The EU opens to Myanmar, Naypyidaw frees 56 activists. Catholic Leaders: Not enough
Yangon (AsiaNews) - The Burmese government has ordered the release of at least 56 political prisoners, following the EU's decision to remove all economic, commercial and individual sanctions on Myanmar, while confirming, however, the embargo on the sale of weapons. The confirmation of the release of detainees comes from one of them: the activist Zaw Moe, who explains that Naypyidaw's decision is bound to the vote in Brussels, which opens the doors of the former Burma to European investors. According to other commentators, however, the release is linked to the celebrations for the Burmese New Year, in recent days across the country.
At the same time the government of the reformist president Thein Sein, who came to power in March 2011 after decades of military dictatorship, announced the intention of furthering the school teaching of the languages of ethnic minorities. Now thousands of students in government institutions will be able to learn their native language as a second language in the context of the normal school curriculum. So far the directives of the Ministry considered English as a second national language.
Human rights activists and international organizations have welcomed the recent release of prisoners, which follows similar measures already taken in the past and for which Napypyidaw had created a special commission, called to investigate each case. However, as pointed out by Bo Kyi from Assistance Association for Political Prisoners (AAPP) "more than 200 other political prisoners are still being held in Burmese prisons." They must be "released without conditions" and among these there are also 40 former Shan rebels, jailed on charges of drug trafficking.

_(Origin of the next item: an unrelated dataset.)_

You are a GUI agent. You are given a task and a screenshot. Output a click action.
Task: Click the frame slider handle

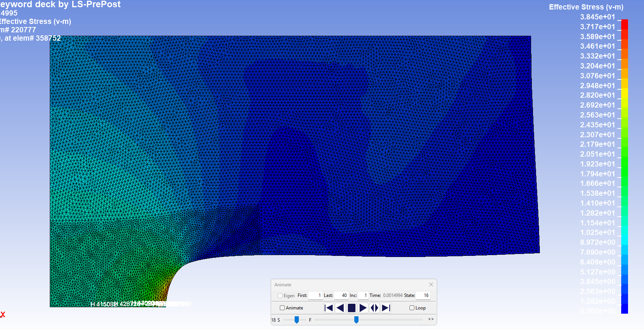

Among the critics there is also that of the Catholic activist Khon Ja Labang, a former member of the Kachin Peace Network movement, engaged in peace building in the ethnic conflict areas, according to whom "the European Union should not have removed the sanctions." The ethnic Kachin activist told AsiaNews that "political pressure is still necessary ", since there are no unanimous positions even on the question of citizenship. "Aung San Suu Kyi - he says - spoke of the 1982 revision of the law, but the Ministry of Immigration has stated that there is nothing wrong with the law." For the activist is clear that "there is no real desire for change."
Among minorities hardest hit are the Rohingya, a Muslim minority concentrated in the western state of Rakhine, plagued since last June by ethnic and sectarian violence with the Buddhist majority that has caused hundreds of deaths. In recent days, a report by New York based activists, Human Rights Watch (HRW) denounced a "campaign of ethnic cleansing" against Muslims, witnessed by "evidence of mass graves, forced expropriation and expulsion of entire communities." The protagonists of the violence are government officials, local leaders, Buddhist monks, with the support of the State security forces, impotent - or even implicit - in the anti-Islamic attacks, as shown in a video shot by the police (and published by the BBC) in the town of Meiktila, which was also the scene of violence between Buddhists and Muslims.
The violence against Muslims, clarifies the Catholic activist Khon Ja, doesn't just target "the Rohingya, but various factions of the Muslim minority in Burma." To initiate a "political solution" to the problem, you should first of all "launch thorough investigations to find out who is behind the violence, arresting all the monks and the people who are fanning the flames to feed these ethnic and confessional clashes. An initiative that the Bamar - the main and most common ethnic group in Myanmar, ed - needs to take first and foremost".